Bursa'da Mitridat Başlı Mozaik Gün Yüzüne Çıkarılıyor
Bursa’da tarihi surlar içerisinde bulunan Hisar Arkeopark’ta yapılan Osmangazi Belediyesi’nin desteklediği kazılarda Bizans devrine ait Mitridat başlı mozaiğinin gün yüzüne çıkarılması çalışmaları devam ediyor.
Tophane’de 2000’li yıllarda bir vatandaşın arazisinde bulunan mozaiğin gün yüzüne çıkarılma çalışmaları devam ediyor. Mozaiğin ortasında Mitridat kafası olarak tasvir edilen bir erkek başı bulunuyor. Çevresinde ise 12 burcu anlatan figürlerin yanı sıra 4 mevsimi temsil eden figürler mevcut. Mozaiğin ortasındaki kısım tahribata uğratılarak zamanında çalınmış ve arama çalışmaları devam ediyor.

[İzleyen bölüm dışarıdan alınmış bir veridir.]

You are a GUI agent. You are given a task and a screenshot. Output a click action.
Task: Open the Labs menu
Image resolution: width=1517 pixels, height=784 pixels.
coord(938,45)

Bursa Müze Müdürü Ali Sinan Özbey, Hisar Arkeopark’ta yapılan çalışmalar ve Bizans devrine ait Mitridat başlı mozaik hakkında bilgiler vererek, “Bu mozaik beni çok heyecanlandırıyor. Bu mozaiğin etrafında bir Mitridat başı diye tasvir ettiğimiz bir erkek başı var. Başında da ışınları var. Bu zodyak mozaiği olarak da literatürlerde biliniyor. Burçları anlatıyor. Ortada bir güneş ve ona bağlı olarak etrafına dizilmiş 12 burcu var. Mozaiğin dört köşesinde de mevsimleri simgeleyen motifler mevcut. Bu çok heyecan verici ama bir o kadar da üzücü. Biz bunu ilk çıktığı dönemde keşke olduğu gibi yerinde korumayı başarabilseydik. Ortasındaki mozaik çalınmış, bununla ilgili hukuki süreçler devam ediyor. Çalışmalar tamamlandıktan sonra mozaiğin yerinde korunması da mümkün olabilir ama farklı bir salon ya da başka bir yerde de sergilenebilir. Şu an mozaik parça parça ve büyük boyutlarda. Bunun birleştirilerek uygun yerde teşhir edilmesi de mümkün olabilir” dedi.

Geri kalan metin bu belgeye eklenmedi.